The guideline states that ‘CBT is not a risky intervention’ but I disagree. As a therapist, I have long been aware of the concerns about how CBT has been implemented. It is usually short-term, so quicker and cheaper to research than longer-term therapies or medications, so therefore claims a greater evidence base. Some have benefited from it, and others harmed, and it seems unsuitable for some people when given as a standalone treatment.

Above all, the short-term nature of CBT means it can be used as a substitute for proper help, which makes it an individualised neoliberal sticking plaster for what are actually systemic top-down social ills. (Plus, the background work culture for mental health practitioners often replicates this.)

Where menopause is concerned, the red flag here for me is that encouraging someone struggling with menopause to try CBT is actually a way of saying ‘It’s all in your head, dear.’ Ultimately I fear that some clinicians will enforce its use by saying someone can only access hormones if they have had a course of CBT first. Is this a worst case scenario?
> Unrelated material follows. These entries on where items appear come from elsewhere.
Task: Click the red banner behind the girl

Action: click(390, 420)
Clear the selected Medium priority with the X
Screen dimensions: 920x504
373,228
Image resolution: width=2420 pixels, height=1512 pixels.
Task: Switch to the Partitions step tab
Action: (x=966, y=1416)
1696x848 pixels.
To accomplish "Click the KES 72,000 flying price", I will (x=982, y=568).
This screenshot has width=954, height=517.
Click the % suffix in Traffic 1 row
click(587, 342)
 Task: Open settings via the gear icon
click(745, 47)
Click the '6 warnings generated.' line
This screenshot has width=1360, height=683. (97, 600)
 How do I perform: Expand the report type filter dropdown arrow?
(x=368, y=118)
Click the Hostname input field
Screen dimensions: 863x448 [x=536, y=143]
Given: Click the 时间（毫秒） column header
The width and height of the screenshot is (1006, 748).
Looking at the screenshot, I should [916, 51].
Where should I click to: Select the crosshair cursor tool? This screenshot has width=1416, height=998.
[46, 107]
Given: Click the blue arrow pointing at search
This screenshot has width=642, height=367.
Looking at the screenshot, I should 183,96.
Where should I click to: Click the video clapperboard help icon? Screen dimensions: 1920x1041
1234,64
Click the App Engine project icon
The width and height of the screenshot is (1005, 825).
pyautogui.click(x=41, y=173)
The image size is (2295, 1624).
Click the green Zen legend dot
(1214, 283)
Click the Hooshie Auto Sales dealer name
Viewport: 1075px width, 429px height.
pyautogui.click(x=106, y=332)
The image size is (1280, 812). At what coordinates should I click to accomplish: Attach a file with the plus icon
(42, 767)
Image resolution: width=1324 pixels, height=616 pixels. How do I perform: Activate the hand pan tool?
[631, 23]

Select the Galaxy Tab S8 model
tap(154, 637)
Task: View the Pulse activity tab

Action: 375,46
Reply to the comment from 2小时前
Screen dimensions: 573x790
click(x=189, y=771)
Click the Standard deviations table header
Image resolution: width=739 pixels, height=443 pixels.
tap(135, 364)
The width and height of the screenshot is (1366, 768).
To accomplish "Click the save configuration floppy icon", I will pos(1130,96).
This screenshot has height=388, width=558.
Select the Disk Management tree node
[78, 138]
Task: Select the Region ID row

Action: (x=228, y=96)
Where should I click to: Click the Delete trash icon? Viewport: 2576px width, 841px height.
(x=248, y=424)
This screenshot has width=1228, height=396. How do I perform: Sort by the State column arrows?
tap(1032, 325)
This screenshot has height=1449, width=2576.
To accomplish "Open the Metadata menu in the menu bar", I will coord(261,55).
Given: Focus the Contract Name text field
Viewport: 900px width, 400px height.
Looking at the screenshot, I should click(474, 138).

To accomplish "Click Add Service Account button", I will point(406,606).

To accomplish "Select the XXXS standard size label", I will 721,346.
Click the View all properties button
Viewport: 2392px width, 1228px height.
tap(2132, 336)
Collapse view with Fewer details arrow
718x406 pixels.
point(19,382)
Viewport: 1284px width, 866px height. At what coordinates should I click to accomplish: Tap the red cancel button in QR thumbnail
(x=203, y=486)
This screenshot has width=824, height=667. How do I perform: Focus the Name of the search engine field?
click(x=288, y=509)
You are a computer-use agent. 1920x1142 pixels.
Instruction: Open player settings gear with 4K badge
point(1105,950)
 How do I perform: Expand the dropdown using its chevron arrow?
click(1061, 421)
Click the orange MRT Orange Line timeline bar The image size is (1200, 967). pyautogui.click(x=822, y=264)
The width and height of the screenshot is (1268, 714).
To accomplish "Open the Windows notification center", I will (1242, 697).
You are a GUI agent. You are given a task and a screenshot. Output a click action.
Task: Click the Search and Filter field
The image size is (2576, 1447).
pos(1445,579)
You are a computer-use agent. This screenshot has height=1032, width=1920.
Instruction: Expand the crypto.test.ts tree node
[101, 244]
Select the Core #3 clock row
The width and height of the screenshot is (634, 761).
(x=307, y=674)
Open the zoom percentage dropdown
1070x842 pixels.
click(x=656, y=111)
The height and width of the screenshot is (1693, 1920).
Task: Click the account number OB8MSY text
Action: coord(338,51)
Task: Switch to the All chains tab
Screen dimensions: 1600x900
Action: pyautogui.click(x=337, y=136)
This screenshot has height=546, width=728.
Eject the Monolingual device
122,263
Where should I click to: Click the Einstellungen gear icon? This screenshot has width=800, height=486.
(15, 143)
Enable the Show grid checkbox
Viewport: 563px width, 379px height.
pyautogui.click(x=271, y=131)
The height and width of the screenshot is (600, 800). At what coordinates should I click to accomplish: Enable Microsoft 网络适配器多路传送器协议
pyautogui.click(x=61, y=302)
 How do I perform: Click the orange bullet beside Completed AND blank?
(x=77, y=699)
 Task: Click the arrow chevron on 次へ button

I hope so.

Because if this should happen, how will the system tackle the CBT practitioner waiting lists? I imagine a desperate patient, who is struggling with night sweats, insomnia, anxiety and/or fatigue, being told to queue up for CBT - for what, six months to a year? - before being ‘allowed’ to come back and ask for hormones. Actively dystopian? I am not so sure.

We know that hormones are not the answer for everyone. Some do not wish for them, some don’t find them helpful, and others cannot take them. Hormones cannot fix the intersectional harms caused by getting older in a misogynist and ageist society. But everyone has the right to be offered them.

(5) the perils of RUNNING to patriarchy FOR HELP

In brief: You can draw a direct line between high-profile transphobia and the substitution of CBT for Menopause Hormone Therapy.

Think this is a stretch? Let’s take a look.

Cast your mind back to early 2023 when the UK Parliament rejected a number of major proposals regarding the rights of menopausal people in the workplace. After all that work, it was incredibly disappointing but not really surprising. As I wrote back then, ‘...if you appeal to patriarchy to save you it will play you for a while and then smash you to the ground.’ And here we are again.

In the UK, you may have already experienced gatekeeping if you have ever tried to get support with a hormonal transition - whether relating to gender affirmation or to menopause. For example, if you are a cis woman seeking testosterone for menopause you may have to fight for it - even though bodies with ovarian systems literally make it.

You will also have noticed that we have had several years of HRT shortages. For some people, frantic phoning around pharmacies for the right brand has become normalised. Incidentally, this is also the experience of people who are desperately seeking their ADHD medication. People with ADHD are being increasingly gaslighted in the media and told they are part of a fashion or trend - can you see the connection? While I have no doubt that Brexit has contributed to all this, I can’t help joining the dots.

Patriarchy knows that enforcing a strict essentialist gender binary, by generating both scarcity fears and a sense of threat, is an effective vote catcher (see also nationalism). Look at what has already been happening to trans rights in the US - whatever happens over there will come here, where things are already bad enough.

OK, so let’s say you are a cis woman in age-related menopause and you are publicly anti-trans. You throw yourself at the feet of patriarchy, begging it to save you from those terrible people who are spoiling your toilet experience and corrupting your children. You know what’s going to happen, don’t you? Patriarchy will thank you for your support - and then it will turn on you.

To be even clearer, if you wish for gender expansive members of the population to be denied access to what they need, which for some people is hormones so that they may transition (as well as basic human rights), don’t be surprised when patriarchy, bolstered by ageism and misogyny, does the same to you.

It starts with offering CBT for menopause, but where does it end?